There was one final entry, written in shaky handwriting:

“I’m writing my will today. Giving guardianship to Keira, not Damon. Everyone will think it’s because of the paternity question, but that’s not why. It’s because she deserves a chance to have what I took from her. A chance to be with Damon, to be Lily’s mother, to have the family I built on lies. I don’t know if she’ll take it.
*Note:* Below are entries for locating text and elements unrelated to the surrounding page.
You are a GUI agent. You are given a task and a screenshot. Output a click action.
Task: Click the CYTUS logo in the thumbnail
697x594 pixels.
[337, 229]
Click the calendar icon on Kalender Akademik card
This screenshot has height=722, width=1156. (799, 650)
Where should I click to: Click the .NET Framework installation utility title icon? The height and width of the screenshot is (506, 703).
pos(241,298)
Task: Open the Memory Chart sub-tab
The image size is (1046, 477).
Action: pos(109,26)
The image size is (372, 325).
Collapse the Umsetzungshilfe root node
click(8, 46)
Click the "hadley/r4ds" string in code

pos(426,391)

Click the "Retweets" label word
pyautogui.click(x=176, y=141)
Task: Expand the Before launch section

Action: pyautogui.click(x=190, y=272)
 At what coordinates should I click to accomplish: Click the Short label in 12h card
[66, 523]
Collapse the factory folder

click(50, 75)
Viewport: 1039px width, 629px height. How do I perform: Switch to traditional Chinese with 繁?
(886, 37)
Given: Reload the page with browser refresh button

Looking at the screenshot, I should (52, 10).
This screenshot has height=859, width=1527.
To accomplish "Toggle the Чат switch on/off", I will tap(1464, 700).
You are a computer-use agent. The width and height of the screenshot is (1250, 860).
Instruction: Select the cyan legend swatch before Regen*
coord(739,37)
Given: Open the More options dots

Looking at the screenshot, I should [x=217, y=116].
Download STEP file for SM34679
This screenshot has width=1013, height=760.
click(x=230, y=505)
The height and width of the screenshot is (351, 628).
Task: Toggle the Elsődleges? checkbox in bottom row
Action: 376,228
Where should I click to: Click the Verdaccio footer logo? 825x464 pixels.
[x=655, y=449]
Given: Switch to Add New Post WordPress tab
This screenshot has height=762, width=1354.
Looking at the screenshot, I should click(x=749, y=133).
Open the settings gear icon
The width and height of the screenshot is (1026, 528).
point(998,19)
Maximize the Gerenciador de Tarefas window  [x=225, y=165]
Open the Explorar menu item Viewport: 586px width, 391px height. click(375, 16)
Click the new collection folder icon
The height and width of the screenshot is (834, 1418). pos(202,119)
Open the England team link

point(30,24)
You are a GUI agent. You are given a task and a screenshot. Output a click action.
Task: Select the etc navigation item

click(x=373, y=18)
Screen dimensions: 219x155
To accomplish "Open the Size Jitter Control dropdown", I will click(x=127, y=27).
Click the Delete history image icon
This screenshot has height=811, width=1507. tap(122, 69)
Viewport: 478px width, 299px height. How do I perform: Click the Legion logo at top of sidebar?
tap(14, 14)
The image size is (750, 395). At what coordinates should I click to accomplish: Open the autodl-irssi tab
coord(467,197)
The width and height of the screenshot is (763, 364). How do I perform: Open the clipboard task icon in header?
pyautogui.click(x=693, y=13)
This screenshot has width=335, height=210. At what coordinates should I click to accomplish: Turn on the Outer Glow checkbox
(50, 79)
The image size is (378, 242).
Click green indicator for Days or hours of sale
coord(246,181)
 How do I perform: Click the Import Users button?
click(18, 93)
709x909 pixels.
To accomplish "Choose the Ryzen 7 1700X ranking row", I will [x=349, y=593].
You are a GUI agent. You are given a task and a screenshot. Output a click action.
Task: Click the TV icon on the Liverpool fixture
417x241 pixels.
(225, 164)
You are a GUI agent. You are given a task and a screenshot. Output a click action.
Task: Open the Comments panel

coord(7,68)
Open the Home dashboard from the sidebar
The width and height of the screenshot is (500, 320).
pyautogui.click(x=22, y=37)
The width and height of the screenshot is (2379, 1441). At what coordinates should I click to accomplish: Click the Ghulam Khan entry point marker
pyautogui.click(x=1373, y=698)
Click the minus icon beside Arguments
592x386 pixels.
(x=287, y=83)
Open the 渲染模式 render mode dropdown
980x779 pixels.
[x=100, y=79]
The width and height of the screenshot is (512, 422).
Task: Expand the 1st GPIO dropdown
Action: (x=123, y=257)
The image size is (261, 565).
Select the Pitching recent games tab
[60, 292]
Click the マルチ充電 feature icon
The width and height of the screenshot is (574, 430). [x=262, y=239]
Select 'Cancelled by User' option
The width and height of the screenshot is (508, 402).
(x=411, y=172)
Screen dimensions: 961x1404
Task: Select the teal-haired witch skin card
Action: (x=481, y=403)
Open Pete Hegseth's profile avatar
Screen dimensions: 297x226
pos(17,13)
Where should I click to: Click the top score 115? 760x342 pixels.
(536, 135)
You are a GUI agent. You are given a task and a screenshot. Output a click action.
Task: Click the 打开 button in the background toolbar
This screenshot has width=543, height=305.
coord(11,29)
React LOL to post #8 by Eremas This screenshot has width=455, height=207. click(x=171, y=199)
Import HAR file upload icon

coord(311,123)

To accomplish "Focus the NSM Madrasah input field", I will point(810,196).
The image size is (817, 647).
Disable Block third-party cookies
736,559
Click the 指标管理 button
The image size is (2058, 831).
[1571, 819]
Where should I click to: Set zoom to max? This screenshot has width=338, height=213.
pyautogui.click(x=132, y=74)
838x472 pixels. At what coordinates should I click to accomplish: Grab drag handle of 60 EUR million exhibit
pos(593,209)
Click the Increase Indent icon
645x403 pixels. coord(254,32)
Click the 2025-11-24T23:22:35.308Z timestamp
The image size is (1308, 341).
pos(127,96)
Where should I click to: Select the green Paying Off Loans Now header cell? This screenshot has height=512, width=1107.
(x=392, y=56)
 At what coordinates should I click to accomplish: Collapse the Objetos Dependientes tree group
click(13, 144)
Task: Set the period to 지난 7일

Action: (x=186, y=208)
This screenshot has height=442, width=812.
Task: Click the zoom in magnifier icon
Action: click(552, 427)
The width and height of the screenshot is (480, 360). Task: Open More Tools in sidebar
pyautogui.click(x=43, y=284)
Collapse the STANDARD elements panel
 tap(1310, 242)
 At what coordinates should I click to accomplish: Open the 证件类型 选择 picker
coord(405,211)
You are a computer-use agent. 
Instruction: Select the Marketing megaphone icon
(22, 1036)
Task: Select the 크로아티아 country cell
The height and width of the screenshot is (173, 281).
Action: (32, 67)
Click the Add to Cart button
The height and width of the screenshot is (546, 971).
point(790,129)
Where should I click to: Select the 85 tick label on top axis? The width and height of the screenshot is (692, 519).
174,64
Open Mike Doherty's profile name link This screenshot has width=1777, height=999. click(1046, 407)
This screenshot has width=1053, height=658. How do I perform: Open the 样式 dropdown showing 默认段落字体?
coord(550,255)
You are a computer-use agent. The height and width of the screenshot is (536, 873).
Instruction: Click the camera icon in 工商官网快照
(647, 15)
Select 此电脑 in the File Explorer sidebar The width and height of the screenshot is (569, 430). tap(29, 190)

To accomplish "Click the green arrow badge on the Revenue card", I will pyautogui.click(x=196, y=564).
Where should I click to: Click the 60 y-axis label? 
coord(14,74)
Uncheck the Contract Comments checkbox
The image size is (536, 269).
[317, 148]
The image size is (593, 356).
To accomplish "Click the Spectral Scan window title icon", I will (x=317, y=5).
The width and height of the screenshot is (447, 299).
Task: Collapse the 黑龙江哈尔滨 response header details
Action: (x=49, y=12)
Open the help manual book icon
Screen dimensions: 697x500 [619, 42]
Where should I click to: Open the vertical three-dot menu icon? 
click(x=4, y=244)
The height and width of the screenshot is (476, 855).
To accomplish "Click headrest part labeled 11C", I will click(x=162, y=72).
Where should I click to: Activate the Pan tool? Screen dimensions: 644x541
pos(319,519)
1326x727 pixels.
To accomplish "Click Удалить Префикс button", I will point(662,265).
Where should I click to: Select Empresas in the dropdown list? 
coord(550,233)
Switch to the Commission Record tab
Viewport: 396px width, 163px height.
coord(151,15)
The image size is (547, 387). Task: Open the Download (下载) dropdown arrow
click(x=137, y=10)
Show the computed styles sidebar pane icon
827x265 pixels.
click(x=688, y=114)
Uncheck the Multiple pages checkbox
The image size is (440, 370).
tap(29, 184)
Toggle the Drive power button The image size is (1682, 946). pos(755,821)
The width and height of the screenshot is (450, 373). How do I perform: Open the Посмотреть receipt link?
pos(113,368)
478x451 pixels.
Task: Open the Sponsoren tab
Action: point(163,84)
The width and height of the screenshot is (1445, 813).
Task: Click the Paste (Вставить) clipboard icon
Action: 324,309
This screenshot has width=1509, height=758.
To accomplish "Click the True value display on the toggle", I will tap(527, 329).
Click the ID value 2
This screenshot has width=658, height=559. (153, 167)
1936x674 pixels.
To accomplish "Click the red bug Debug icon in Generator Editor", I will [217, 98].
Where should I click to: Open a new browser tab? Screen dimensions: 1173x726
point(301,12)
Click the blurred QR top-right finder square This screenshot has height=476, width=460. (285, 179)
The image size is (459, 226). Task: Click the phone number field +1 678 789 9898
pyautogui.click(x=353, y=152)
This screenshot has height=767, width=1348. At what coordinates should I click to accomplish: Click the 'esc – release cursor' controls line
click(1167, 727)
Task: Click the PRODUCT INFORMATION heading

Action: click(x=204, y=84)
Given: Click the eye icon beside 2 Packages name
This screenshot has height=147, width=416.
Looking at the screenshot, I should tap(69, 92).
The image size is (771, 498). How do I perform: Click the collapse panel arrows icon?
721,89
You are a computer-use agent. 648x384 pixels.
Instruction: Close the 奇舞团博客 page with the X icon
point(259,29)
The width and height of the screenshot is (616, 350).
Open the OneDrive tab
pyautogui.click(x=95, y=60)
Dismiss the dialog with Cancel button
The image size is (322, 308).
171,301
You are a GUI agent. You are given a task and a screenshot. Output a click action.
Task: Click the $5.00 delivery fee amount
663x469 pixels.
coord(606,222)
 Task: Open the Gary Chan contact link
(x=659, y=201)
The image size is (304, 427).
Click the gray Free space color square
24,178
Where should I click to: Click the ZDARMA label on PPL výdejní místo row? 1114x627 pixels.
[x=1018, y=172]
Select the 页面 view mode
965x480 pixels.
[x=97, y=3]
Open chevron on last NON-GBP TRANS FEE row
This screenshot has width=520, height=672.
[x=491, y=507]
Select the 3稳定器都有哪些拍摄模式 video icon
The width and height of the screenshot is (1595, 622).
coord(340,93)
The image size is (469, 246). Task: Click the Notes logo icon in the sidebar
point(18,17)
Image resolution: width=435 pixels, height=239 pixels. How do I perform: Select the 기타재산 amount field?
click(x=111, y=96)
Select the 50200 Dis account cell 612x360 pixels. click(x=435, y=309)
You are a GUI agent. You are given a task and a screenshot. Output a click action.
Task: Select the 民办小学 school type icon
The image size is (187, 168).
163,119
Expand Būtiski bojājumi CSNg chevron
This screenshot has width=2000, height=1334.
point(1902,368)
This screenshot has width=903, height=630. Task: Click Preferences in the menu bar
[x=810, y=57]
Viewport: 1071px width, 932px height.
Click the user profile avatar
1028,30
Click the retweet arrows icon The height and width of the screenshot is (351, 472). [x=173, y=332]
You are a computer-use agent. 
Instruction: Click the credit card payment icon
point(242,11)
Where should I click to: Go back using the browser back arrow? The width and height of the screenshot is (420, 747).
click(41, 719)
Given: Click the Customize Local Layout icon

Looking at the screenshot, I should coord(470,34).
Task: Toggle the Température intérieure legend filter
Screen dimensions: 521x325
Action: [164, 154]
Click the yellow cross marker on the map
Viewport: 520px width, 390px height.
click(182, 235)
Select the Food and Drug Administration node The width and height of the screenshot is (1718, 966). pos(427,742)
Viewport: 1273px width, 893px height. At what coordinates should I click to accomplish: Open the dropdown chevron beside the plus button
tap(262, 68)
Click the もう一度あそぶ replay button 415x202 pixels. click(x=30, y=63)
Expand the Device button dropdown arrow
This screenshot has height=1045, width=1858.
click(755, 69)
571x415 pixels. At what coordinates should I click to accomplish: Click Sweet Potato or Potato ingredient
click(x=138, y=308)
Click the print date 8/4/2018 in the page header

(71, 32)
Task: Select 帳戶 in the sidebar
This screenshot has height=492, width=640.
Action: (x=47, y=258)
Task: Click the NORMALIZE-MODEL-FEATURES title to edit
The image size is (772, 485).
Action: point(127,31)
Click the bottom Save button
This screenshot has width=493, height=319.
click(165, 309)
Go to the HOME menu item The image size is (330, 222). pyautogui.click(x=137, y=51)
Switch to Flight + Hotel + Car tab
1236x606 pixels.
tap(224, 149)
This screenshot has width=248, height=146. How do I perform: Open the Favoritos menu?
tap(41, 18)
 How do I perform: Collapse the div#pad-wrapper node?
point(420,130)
Probably not—she’s too good, too selfless. But maybe, if I’m lucky, she’ll find a way to be happy in the ashes of my mistakes. Maybe my death will give her the life I stole. It’s the least I can do. The only thing I can do now.”

I closed the diary, my whole body shaking.

Ophelia had known. Known I loved Damon. Known she’d taken him deliberately. Known she’d destroyed any chance I had with him just to prove she could.

And then she’d tried to fix it by dying.

No. Not dying. The diary didn’t say how she died. Didn’t mention illness or accident or—

My blood ran cold.

I grabbed my phone and searched: “Ophelia Vale cause of death”

The articles were vague. “Died suddenly.” “Unexpected tragedy.” “Family requests privacy.”

But there was one gossip blog that had dug deeper, published three days after her death: “Sources close to the family suggest Mrs. Vale’s death may have been self-inflicted, though official reports remain sealed.”

Self-inflicted.

Suicide.

Ophelia had killed herself. And she’d left me everything as some twisted form of restitution.

I ran to the bathroom and vomited.

When there was nothing left, I sat on the cold marble floor, hugging my knees, trying to process.

My sister had deliberately stolen the man I loved, had a child who might not be his, couldn’t handle the guilt, and killed herself—leaving me to pick up the pieces.

And I was supposed to what? Be grateful? Take advantage of her death to pursue Damon?

That’s what she’d wanted. Intended. Orchestrated.

But it was sick. Twisted. Wrong.

A soft knock on the suite door made me freeze.

“Keira?” Damon’s voice, concerned. “I saw your light on. Are you okay?”

No. I was absolutely not okay.

But I stood, washed my face, and opened the door anyway.

He took one look at me—tear-stained, shaking—and his expression shifted to alarm.

“What happened?”

I held up the diary.

“I found Ophelia’s journal,” I said, my voice hoarse. “And I think you need to read it.”

He hesitated.

“Damon, please. Before the results come tomorrow. You need to know the truth about everything.”

He took the journal from my trembling hands.

And I watched his face as he started to read, knowing that everything—absolutely everything—was about to change.